Одновременно злоумышленники прекратили стрельбу и разбежались по ближайшим переулкам. При помощи пришедших путешественницы вышли из экипажа и были отведены в какой-то двор, причем всем пришлось с трудом перескакивать через груду убитых лошадей. Собралась большая толпа народу…

Матушка просила поскорее подобрать лежавших на земле людей, стараясь подать им медицинскую помощь, но из них кучер и верховой стражник с лошадью оказались убитыми, а кондуктор и слуга тяжело ранены; последних сейчас же отправили в больницу, куда вслед за ними поехала и сама матушка.

Таким образом, пострадали все ехавшие, кроме сидевших в экипаже, спасшихся необычайным чудом.

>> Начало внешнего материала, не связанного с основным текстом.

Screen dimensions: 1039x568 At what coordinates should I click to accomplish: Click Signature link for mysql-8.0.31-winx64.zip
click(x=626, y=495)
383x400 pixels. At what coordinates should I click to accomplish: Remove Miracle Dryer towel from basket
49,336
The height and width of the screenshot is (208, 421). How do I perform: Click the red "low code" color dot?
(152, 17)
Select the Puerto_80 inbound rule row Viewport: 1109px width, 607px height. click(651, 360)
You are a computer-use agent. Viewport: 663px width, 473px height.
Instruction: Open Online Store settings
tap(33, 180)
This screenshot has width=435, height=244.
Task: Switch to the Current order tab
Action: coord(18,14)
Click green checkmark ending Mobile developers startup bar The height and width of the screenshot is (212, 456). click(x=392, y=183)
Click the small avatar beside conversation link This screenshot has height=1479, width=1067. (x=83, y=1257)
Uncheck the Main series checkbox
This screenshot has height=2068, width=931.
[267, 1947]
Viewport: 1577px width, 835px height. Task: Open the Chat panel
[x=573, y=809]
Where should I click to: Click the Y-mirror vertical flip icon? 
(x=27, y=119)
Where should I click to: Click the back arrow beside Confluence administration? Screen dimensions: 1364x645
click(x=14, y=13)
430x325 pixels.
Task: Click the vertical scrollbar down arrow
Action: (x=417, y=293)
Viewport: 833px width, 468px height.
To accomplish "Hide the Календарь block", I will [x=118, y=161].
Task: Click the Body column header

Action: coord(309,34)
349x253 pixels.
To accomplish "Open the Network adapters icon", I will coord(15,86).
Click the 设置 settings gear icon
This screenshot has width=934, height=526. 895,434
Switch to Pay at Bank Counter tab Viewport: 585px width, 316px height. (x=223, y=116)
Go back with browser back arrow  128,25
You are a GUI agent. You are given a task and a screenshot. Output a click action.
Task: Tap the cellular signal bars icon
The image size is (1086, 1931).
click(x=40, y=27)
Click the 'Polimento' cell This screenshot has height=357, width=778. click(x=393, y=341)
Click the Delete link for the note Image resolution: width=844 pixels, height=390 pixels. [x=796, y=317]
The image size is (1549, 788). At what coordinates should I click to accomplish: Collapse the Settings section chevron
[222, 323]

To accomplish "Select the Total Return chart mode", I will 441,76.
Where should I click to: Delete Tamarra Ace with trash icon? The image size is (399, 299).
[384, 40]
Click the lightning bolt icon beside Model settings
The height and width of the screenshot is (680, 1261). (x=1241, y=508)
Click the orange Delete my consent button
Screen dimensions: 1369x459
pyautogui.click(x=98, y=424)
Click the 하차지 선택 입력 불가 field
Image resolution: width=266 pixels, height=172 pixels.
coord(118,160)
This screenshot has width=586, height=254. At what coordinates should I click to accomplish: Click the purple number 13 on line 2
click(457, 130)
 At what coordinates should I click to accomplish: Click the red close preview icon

И в самом деле: карету положительно всю изрешетили пулями, которые во множестве валялись внутри, стекла были разбиты вдребезги, по злополучному подъему подобрали шестьдесят семь пуль. А сколько застряло их в убитых лошадях и людях!

Описанный случай моментально стал известен всему городу, и в тот же день у матушки перебывало более ста человек, выразивших ей свое сочувствие. На следующие сутки было получено много телеграмм, и среди них была одна из Петербурга, в высшей степени утешительная, подписанная митрополитом Владимиром, Е.Г. и Преосвященным В., которые сообщали: «Мужайтесь, будете переведены в Москву», что через десять дней после этого и исполнилось: матушку назначили настоятельницей Покровской общины сестер милосердия.

После столь великого чуда сердце матушки возгорелось еще большей верой и любовью к преподобному Серафиму, она теперь всецело духовно сроднилась с великим угодником Божиим.

Трогательно со стороны наблюдать эту веру и любовь! Тут пример, как глубоко можно чувствовать Небо и его обитателей: святой подвижник для матушки — подлинно живая, реальная личность, имя его всегда в ее душе, в мыслях и никогда не сходит с уст. С ним она беседует, советуется и получает наставления, указания, внушения. Преподобный помогает ей в трудных обстоятельствах и предохраняет от опасностей.

Чтобы ближе стать к угоднику и под его благодатным покровительством окончательно уже предаться подвигам молитвы, матушка в конце июня 1908 года поехала в Серафимо-Понетаевский монастырь с намерением поселиться в Царском скиту, принадлежавшем указанной обители и находившемся в двенадцати верстах от Сарова.

О цели своего приезда она откровенно рассказала игумении Нектарии, с которой уже была знакома, и та любовно согласилась предоставить ей на выбор один из скитских домиков. Погостив несколько суток в монастыре, матушка 1 июля, накануне своего Ангела, приехала в Царский скит, отсюда в тот же день пешком прошла в Саров, что для нее при больных ногах составляло большой подвиг. Там она усиленно просила Преподобного устроить ее вблизи себя и, долго не задерживаясь, а лишь исповедавшись у настоятеля игумена Иерофея, вернулась в скит, где 2 июля причастилась.

В этот же день случилось нечто такое знаменательное, что разрушило все планы нашей матушки и привело ее к созданию собственного Серафимо-Знаменского скита.

Когда она после обедни усердно молилась перед чудотворной иконой Знамения Божией Матери, прославившейся в Понетаевском монастыре, дабы Преблагословенная утвердила ее в скиту, то услышала как бы глас от Царицы Небесной: «Нет, ты здесь не останешься, а устраивай сама скит не только себе, но и другим».